Begin Dataset records

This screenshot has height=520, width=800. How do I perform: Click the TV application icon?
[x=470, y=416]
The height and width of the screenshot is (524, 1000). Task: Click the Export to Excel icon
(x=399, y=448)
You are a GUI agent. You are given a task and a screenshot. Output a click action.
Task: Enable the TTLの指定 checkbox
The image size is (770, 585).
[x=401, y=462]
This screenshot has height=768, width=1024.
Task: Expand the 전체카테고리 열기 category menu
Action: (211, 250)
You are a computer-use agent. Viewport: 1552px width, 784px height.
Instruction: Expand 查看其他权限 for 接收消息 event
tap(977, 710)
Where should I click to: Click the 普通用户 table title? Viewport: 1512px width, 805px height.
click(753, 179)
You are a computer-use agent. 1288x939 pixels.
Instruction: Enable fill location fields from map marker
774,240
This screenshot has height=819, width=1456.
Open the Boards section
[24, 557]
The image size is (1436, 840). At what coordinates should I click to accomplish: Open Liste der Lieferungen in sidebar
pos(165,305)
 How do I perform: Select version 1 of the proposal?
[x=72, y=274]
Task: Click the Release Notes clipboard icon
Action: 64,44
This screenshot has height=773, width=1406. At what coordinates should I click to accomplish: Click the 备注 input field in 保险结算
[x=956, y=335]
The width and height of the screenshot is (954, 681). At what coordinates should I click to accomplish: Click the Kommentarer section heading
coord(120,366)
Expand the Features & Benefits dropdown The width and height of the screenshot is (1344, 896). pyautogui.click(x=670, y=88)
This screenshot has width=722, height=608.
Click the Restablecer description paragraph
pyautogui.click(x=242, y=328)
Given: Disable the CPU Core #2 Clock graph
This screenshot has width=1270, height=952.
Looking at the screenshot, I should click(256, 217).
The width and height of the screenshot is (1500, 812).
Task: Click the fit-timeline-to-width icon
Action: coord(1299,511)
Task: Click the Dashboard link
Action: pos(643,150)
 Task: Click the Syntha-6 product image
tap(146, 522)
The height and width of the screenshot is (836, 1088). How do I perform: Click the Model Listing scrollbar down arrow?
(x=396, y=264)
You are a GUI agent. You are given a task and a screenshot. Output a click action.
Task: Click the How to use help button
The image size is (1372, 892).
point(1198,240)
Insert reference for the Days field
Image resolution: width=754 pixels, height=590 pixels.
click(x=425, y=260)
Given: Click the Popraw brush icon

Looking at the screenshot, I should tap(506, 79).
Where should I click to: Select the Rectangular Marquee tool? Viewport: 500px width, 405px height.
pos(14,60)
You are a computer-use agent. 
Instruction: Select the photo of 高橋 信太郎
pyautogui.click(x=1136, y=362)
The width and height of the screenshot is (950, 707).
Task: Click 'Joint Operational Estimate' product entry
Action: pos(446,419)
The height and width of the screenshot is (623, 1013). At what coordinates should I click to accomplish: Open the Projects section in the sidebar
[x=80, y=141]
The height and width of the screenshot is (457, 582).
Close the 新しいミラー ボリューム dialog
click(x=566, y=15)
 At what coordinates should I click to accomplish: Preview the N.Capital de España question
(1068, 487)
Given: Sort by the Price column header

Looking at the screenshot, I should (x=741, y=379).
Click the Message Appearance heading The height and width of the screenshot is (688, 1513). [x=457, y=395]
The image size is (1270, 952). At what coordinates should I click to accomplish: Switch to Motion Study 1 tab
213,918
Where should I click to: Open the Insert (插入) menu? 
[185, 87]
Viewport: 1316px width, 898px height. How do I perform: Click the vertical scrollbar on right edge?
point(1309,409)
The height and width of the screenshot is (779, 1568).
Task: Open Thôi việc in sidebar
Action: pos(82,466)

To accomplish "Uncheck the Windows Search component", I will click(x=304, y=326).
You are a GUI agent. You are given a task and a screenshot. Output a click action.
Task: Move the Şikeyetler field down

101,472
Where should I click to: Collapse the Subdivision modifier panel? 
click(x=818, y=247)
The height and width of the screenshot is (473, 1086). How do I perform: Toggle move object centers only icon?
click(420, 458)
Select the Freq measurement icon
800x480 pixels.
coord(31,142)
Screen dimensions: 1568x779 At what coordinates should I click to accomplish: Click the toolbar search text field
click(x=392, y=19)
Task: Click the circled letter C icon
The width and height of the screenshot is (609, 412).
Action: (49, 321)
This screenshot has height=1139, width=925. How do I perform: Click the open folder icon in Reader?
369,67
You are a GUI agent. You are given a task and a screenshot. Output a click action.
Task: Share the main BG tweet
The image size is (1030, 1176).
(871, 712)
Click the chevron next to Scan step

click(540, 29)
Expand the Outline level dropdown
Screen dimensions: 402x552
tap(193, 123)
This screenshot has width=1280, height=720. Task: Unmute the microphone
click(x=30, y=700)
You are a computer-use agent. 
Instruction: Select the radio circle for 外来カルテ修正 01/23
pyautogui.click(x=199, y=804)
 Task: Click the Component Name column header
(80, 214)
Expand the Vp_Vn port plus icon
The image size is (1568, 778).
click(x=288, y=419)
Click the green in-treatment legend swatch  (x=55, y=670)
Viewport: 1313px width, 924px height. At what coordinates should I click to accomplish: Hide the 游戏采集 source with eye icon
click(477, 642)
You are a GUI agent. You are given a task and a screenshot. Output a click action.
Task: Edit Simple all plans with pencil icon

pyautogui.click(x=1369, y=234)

End Dataset records

Short exercise
Substitute "desktop automation agent" for every occurrence of "computer-use agent" throughout the data above, and leave everything else unchanged.

Answer to the task
This screenshot has height=520, width=800. How do I perform: Click the TV application icon?
[x=470, y=416]
The height and width of the screenshot is (524, 1000). Task: Click the Export to Excel icon
(x=399, y=448)
You are a GUI agent. You are given a task and a screenshot. Output a click action.
Task: Enable the TTLの指定 checkbox
The image size is (770, 585).
[x=401, y=462]
This screenshot has height=768, width=1024.
Task: Expand the 전체카테고리 열기 category menu
Action: (211, 250)
You are a desktop automation agent. Viewport: 1552px width, 784px height.
Instruction: Expand 查看其他权限 for 接收消息 event
tap(977, 710)
Where should I click to: Click the 普通用户 table title? Viewport: 1512px width, 805px height.
click(753, 179)
You are a desktop automation agent. 1288x939 pixels.
Instruction: Enable fill location fields from map marker
774,240
This screenshot has height=819, width=1456.
Open the Boards section
[24, 557]
The image size is (1436, 840). At what coordinates should I click to accomplish: Open Liste der Lieferungen in sidebar
pos(165,305)
 How do I perform: Select version 1 of the proposal?
[x=72, y=274]
Task: Click the Release Notes clipboard icon
Action: 64,44
This screenshot has height=773, width=1406. At what coordinates should I click to accomplish: Click the 备注 input field in 保险结算
[x=956, y=335]
The width and height of the screenshot is (954, 681). At what coordinates should I click to accomplish: Click the Kommentarer section heading
coord(120,366)
Expand the Features & Benefits dropdown The width and height of the screenshot is (1344, 896). pyautogui.click(x=670, y=88)
This screenshot has width=722, height=608.
Click the Restablecer description paragraph
pyautogui.click(x=242, y=328)
Given: Disable the CPU Core #2 Clock graph
This screenshot has width=1270, height=952.
Looking at the screenshot, I should click(256, 217).
The width and height of the screenshot is (1500, 812).
Task: Click the fit-timeline-to-width icon
Action: coord(1299,511)
Task: Click the Dashboard link
Action: pos(643,150)
 Task: Click the Syntha-6 product image
tap(146, 522)
The height and width of the screenshot is (836, 1088). How do I perform: Click the Model Listing scrollbar down arrow?
(x=396, y=264)
You are a GUI agent. You are given a task and a screenshot. Output a click action.
Task: Click the How to use help button
The image size is (1372, 892).
point(1198,240)
Insert reference for the Days field
Image resolution: width=754 pixels, height=590 pixels.
click(x=425, y=260)
Given: Click the Popraw brush icon

Looking at the screenshot, I should tap(506, 79).
Where should I click to: Select the Rectangular Marquee tool? Viewport: 500px width, 405px height.
pos(14,60)
You are a desktop automation agent. 
Instruction: Select the photo of 高橋 信太郎
pyautogui.click(x=1136, y=362)
The width and height of the screenshot is (950, 707).
Task: Click 'Joint Operational Estimate' product entry
Action: pos(446,419)
The height and width of the screenshot is (623, 1013). At what coordinates should I click to accomplish: Open the Projects section in the sidebar
[x=80, y=141]
The height and width of the screenshot is (457, 582).
Close the 新しいミラー ボリューム dialog
click(x=566, y=15)
 At what coordinates should I click to accomplish: Preview the N.Capital de España question
(1068, 487)
Given: Sort by the Price column header

Looking at the screenshot, I should (x=741, y=379).
Click the Message Appearance heading The height and width of the screenshot is (688, 1513). [x=457, y=395]
The image size is (1270, 952). At what coordinates should I click to accomplish: Switch to Motion Study 1 tab
213,918
Where should I click to: Open the Insert (插入) menu? 
[185, 87]
Viewport: 1316px width, 898px height. How do I perform: Click the vertical scrollbar on right edge?
point(1309,409)
The height and width of the screenshot is (779, 1568).
Task: Open Thôi việc in sidebar
Action: pos(82,466)

To accomplish "Uncheck the Windows Search component", I will click(x=304, y=326).
You are a GUI agent. You are given a task and a screenshot. Output a click action.
Task: Move the Şikeyetler field down

101,472
Where should I click to: Collapse the Subdivision modifier panel? 
click(x=818, y=247)
The height and width of the screenshot is (473, 1086). How do I perform: Toggle move object centers only icon?
click(420, 458)
Select the Freq measurement icon
800x480 pixels.
coord(31,142)
Screen dimensions: 1568x779 At what coordinates should I click to accomplish: Click the toolbar search text field
click(x=392, y=19)
Task: Click the circled letter C icon
The width and height of the screenshot is (609, 412).
Action: (49, 321)
This screenshot has height=1139, width=925. How do I perform: Click the open folder icon in Reader?
369,67
You are a GUI agent. You are given a task and a screenshot. Output a click action.
Task: Share the main BG tweet
The image size is (1030, 1176).
(871, 712)
Click the chevron next to Scan step

click(540, 29)
Expand the Outline level dropdown
Screen dimensions: 402x552
tap(193, 123)
This screenshot has width=1280, height=720. Task: Unmute the microphone
click(x=30, y=700)
You are a desktop automation agent. 
Instruction: Select the radio circle for 外来カルテ修正 01/23
pyautogui.click(x=199, y=804)
 Task: Click the Component Name column header
(80, 214)
Expand the Vp_Vn port plus icon
The image size is (1568, 778).
click(x=288, y=419)
Click the green in-treatment legend swatch  (x=55, y=670)
Viewport: 1313px width, 924px height. At what coordinates should I click to accomplish: Hide the 游戏采集 source with eye icon
click(477, 642)
You are a GUI agent. You are given a task and a screenshot. Output a click action.
Task: Edit Simple all plans with pencil icon

pyautogui.click(x=1369, y=234)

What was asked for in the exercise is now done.